Special rules apply when both parties fail to agree how the amounts should be allocated. If the sale is more than $1 million, the vendor may decide the figures and advise the purchaser within three months of the agreed settlement date.
The figure is $7.5 million for residential land, buildings, and accompanying chattels.
If the vendor fails to do so within 3 months, the purchaser can choose the figures to use within six months of the agreed settlement date. They must inform IRD and the vendor how they have allocated the amounts.
In all cases, the figures determined must at least equal the asset’s market value. If both parties fail to notify each other, IRD may determine which values should be used.
Consequently, the purchaser may not be allowed to claim the relevant tax-deductible element until their next year’s income tax return.
We have heard some sad stories of people failing to seek tax advice until after they have sold their property and faced with big tax bills.
COMMERCIAL BUILDINGS DEPRECIATION
IRD restored the depreciation allowances on commercial property for the year ended 31 March 2021, provided:
- It had been claimed previously.
Or the property was newly acquired during the year.
- The relevant depreciation rates are 1.5% for straight line depreciation and 2% for diminishing value depreciation.
IRD removed depreciation for buildings in 2011. For buildings purchased since then, depreciation should be calculated using its purchase price as a base.

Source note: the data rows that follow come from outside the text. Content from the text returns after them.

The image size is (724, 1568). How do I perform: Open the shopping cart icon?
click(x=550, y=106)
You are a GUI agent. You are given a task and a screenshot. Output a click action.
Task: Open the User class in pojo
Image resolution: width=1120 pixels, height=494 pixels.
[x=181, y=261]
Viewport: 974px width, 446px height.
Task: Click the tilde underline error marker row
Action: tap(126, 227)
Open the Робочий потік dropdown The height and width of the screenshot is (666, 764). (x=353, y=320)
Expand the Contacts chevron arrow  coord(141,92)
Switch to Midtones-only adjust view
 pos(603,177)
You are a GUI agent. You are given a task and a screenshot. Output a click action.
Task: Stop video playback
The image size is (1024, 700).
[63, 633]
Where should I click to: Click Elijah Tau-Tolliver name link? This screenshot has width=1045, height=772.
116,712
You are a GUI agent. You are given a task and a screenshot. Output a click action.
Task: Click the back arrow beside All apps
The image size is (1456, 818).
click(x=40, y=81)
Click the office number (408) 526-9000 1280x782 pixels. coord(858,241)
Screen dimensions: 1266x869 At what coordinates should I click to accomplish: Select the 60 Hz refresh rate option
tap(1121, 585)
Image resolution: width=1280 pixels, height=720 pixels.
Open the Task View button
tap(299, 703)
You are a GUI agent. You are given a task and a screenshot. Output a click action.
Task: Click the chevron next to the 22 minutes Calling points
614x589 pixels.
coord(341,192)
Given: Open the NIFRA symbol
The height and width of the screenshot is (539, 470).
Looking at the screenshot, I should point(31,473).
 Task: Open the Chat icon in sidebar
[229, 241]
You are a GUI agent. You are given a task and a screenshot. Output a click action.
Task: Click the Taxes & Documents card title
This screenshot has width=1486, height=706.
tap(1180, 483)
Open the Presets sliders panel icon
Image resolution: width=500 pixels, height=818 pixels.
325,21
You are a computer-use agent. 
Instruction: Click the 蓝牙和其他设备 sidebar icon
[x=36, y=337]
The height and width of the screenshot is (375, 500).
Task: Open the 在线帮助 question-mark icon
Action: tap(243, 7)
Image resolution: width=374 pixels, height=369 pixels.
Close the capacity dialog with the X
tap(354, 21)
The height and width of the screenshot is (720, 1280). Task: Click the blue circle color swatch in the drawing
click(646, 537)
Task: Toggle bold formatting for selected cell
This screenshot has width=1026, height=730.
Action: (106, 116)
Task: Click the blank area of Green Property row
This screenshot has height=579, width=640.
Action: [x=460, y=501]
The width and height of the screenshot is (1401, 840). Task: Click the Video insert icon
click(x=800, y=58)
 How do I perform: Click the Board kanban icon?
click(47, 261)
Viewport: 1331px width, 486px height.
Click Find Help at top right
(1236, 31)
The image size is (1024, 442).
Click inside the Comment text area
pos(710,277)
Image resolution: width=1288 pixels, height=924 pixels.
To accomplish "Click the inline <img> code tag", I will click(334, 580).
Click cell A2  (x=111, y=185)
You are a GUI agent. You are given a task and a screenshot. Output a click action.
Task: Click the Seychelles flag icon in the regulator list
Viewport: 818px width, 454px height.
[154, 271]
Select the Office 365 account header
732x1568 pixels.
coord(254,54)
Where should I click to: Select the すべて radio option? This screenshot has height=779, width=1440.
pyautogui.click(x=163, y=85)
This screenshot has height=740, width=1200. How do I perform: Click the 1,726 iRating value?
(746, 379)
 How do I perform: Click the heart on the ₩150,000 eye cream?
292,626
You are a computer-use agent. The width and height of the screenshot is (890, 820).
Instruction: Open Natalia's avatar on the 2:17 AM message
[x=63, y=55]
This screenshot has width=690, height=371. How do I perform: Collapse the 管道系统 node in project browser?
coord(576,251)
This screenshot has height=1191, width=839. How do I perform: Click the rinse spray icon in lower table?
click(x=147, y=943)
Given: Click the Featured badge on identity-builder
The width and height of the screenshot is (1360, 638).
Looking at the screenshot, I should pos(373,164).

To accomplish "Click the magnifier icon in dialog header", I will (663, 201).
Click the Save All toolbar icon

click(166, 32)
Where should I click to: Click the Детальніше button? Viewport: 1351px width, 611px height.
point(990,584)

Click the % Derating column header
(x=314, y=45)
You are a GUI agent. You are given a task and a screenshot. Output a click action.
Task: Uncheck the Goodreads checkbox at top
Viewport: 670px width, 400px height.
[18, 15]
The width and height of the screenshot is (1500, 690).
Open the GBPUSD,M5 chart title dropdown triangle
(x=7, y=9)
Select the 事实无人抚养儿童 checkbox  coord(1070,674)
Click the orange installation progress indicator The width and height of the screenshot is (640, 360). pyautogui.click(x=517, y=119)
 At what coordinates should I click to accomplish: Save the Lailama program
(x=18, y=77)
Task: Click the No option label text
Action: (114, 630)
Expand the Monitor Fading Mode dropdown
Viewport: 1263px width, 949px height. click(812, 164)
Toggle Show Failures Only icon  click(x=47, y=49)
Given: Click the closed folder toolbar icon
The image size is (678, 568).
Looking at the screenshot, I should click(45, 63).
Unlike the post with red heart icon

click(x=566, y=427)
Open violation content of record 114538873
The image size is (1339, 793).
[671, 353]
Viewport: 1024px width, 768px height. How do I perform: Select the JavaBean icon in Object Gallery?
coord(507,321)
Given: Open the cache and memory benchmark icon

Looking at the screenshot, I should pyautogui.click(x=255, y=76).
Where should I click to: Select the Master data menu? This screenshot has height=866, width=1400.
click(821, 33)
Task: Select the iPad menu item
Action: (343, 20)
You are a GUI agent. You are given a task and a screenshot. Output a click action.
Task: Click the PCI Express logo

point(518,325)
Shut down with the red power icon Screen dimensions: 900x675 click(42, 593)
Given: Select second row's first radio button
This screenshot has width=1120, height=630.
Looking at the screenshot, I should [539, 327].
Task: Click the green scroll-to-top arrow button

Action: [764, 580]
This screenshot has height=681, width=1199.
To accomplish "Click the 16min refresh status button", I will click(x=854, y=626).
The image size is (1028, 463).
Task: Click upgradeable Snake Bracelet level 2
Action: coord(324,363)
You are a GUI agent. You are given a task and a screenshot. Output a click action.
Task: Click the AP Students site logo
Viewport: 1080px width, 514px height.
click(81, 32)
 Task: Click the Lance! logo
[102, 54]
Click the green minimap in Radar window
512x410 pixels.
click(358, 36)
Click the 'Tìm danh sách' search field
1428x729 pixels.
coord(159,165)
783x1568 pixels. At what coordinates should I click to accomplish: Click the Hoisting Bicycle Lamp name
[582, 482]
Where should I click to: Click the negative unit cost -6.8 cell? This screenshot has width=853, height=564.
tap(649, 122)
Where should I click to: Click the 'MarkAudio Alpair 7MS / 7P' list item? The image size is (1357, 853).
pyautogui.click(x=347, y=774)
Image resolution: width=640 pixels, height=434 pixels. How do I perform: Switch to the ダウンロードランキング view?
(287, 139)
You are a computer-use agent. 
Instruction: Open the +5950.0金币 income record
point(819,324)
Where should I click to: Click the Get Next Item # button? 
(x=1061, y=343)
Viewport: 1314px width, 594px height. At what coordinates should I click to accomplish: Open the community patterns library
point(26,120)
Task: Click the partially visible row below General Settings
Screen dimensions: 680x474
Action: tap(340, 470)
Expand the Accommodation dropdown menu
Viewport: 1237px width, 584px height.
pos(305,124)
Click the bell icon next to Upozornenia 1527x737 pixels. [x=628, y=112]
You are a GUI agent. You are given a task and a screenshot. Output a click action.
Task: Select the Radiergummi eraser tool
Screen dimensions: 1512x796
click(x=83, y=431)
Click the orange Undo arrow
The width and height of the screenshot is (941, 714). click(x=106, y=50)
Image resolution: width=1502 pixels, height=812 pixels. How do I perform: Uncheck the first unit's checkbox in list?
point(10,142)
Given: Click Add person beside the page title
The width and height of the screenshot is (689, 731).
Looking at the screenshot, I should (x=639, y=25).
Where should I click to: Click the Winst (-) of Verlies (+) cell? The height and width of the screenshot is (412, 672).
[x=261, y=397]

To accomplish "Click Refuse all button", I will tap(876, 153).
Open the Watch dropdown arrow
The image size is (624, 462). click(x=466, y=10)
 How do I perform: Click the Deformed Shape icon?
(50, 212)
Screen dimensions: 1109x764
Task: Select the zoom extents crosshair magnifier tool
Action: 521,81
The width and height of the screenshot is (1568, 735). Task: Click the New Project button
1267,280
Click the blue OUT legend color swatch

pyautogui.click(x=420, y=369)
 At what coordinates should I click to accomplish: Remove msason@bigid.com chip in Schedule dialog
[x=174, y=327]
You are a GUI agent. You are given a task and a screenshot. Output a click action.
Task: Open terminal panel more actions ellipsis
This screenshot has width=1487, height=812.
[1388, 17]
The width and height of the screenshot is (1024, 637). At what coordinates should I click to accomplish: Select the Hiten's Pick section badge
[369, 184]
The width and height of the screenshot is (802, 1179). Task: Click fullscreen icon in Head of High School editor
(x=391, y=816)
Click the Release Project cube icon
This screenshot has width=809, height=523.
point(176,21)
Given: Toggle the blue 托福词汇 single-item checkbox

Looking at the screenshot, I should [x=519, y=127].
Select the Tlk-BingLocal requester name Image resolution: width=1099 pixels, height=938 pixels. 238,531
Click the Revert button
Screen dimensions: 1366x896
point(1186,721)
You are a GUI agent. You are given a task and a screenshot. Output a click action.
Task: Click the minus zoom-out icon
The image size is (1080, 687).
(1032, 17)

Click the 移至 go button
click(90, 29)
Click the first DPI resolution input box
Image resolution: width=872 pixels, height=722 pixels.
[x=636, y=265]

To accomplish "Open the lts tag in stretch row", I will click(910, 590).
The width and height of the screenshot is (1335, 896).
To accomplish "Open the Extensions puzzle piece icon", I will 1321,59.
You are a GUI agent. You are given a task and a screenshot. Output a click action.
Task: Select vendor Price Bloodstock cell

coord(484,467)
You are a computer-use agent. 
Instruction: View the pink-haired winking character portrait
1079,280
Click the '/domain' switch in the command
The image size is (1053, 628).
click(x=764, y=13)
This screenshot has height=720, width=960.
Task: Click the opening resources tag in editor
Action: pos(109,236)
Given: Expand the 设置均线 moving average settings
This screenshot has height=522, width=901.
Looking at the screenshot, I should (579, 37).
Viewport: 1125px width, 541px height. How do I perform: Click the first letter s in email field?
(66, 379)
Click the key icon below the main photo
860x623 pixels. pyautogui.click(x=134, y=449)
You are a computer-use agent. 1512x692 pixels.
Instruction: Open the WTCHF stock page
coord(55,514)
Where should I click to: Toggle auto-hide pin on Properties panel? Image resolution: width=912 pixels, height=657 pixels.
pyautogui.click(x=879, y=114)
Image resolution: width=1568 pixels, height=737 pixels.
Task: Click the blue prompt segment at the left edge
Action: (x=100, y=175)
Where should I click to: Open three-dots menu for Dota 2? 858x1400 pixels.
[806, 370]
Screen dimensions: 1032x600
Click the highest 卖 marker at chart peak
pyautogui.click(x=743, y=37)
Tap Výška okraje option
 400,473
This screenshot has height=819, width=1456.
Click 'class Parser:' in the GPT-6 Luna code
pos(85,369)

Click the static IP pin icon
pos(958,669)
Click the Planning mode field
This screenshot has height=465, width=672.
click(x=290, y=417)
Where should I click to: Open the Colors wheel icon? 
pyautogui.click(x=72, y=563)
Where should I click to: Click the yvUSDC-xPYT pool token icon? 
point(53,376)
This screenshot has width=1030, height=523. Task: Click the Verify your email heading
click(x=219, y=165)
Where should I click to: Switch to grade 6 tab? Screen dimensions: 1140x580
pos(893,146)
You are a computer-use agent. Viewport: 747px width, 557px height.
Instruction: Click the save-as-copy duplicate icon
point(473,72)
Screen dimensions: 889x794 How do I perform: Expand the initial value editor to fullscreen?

For buildings bought before 2011, additional focus should be given to calculate depreciation. Various issues must be contemplated, including:
- The property’s tax book value as of 2011.
- The value of major capital upgrades in the ensuing period.
- Whether a fit-out allowance of up to 15% was used.
Additional caution must be used when dealing with buildings occupied for both commercial and residential purposes.
Write off bad debts before 31 March 2023. A debt is generally classified as bad if a reasonable and prudent person would conclude that the debt is unlikely to be repaid.
A debtor doesn’t have to be insolvent for the debt to be classified as a bad debt. You can still pursue them for the debt.
The amount of time the debt has been outstanding and what you’ve done to collect it are key factors in determining if it’s a bad debt. You must be able to demonstrate that you’ve taken action to determine the debt is “bad”.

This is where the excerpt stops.